EDITORIAL: Let them speak

We must be careful that an understandable desire to run a tidy meeting does not abrogate the process of democracy in any city.

The moderation of last week’s all-candidates meeting in White Rock became – unfortunately – more than a little immoderate when discussion topics were proscribed even before the meeting began.

While Gary Hollick, past-president of the South Surrey & White Rock Chamber of Commerce, can’t be faulted on his public-spirit for generously giving his time to moderate the debate, he overstepped the mark when he took it upon himself to actively shape the discussion.

While it is always a challenge to keep an all-candidates meeting moving along, we must remember that such events must also serve as an exercise in democracy. And, yes, often that means a few foolish questions along the way; perhaps, we’ll venture, even a few foolish answers.

Even such flawed exchanges can be revealing of the issues that residents are passionate about – and tell a lot, too, about the qualities of the putative or returning politician, and his or her ability to field brickbats and stay on-topic.

But in the meeting in question – co-presented Thursday evening by the chamber and the White Rock BIA – Hollick presumed to paraphrase previously submitted questions, excluding some issues he felt were beyond the control of civic politicians. This included, perhaps most notably, any questions about rail-relocation and rail safety, even though the topics had been mentioned in several of the candidates’ own introductions.

Hollick may believe that rail-relocation and safety are beyond the purview of city politicians, but this must come as a surprise to incumbents in both White Rock and Surrey, who have already invested time and efforts in the evident belief that a council should – and does – have a say on rail traffic, particularly along their waterfronts.

To arbitrarily limit the scope of discussion to what became just three issues – development, infrastructure and the OCP – may have seemed logical to the moderator, but it was not likely to satisfy either the candidates or the public who came to hear them.

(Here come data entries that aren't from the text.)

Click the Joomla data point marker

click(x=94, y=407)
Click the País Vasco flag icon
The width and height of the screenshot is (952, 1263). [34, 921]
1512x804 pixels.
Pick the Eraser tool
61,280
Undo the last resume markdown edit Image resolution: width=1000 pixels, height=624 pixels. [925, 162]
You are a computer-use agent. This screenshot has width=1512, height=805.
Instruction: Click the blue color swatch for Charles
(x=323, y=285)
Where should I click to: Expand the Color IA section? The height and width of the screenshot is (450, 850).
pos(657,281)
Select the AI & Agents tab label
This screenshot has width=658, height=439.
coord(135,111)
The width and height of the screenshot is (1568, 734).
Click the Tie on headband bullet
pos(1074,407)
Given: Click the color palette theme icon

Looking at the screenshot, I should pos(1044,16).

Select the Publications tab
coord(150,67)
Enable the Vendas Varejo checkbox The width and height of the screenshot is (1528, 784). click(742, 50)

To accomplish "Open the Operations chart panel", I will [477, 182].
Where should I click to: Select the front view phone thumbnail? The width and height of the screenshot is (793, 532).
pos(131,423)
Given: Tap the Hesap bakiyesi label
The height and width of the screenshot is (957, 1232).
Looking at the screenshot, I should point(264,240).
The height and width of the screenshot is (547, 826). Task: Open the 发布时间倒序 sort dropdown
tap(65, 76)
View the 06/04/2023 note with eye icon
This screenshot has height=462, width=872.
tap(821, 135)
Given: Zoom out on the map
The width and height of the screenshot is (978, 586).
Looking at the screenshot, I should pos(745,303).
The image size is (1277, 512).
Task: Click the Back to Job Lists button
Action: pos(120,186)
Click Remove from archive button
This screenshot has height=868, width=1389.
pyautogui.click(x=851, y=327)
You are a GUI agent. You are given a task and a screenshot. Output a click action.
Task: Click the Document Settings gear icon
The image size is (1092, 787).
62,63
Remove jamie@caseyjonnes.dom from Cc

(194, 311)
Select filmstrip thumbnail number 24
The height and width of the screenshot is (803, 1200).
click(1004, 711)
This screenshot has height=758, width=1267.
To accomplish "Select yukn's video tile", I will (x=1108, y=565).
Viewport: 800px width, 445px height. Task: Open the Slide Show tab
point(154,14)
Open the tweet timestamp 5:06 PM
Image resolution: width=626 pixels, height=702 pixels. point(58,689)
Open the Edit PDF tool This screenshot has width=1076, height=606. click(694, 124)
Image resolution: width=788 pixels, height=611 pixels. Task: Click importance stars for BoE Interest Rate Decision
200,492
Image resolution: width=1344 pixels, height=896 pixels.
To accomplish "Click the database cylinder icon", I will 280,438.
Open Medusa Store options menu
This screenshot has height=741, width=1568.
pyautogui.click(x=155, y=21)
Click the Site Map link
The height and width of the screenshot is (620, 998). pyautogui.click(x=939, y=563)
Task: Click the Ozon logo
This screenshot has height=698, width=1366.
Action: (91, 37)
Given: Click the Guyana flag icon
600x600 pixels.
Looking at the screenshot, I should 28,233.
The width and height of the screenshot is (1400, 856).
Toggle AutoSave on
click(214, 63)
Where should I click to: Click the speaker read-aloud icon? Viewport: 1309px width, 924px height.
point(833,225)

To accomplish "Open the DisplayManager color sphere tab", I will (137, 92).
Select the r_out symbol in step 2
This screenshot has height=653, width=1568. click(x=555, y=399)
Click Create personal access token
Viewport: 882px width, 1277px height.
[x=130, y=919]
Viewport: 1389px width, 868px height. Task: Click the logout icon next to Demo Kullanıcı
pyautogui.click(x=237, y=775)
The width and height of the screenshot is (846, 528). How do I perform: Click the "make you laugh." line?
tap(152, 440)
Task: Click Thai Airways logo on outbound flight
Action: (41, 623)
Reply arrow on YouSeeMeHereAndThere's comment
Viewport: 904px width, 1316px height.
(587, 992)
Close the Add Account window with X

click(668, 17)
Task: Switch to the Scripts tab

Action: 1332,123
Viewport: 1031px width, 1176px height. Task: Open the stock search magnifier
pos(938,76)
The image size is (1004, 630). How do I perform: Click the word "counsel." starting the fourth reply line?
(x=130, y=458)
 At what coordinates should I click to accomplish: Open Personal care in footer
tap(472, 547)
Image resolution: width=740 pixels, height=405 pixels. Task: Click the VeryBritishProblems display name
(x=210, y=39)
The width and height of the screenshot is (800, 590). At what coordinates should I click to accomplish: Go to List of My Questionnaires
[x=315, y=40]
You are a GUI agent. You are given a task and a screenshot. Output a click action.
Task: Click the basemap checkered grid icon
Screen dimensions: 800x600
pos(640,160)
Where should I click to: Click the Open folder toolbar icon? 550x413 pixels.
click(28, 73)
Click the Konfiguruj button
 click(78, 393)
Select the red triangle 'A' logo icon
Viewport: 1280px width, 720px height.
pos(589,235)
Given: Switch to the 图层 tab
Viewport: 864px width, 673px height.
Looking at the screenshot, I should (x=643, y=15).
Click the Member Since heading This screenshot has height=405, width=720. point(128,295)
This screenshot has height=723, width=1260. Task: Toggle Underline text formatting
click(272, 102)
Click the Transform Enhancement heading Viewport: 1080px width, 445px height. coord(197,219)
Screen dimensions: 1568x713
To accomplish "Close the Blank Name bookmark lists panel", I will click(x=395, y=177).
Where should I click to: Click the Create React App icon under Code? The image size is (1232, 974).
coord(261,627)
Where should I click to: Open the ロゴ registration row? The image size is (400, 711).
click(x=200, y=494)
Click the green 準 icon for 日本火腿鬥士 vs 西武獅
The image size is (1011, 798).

In fact, such a heavy-handed approach – and lengthy preambles lecturing attendees, for precious minutes, on the purpose of civic government and the meaning of submitted questions – seemed almost guaranteed to send the meeting sideways.

While subsequent interruptions were certainly a little boorish and uncomfortable, it would be safe to assume the interruptees were right: attendees were there to hear the candidates, not the hosts.

We must be careful – particularly in the crucial pre-election period – that an understandable desire to run a tidy meeting does not abrogate the process of democracy in any city.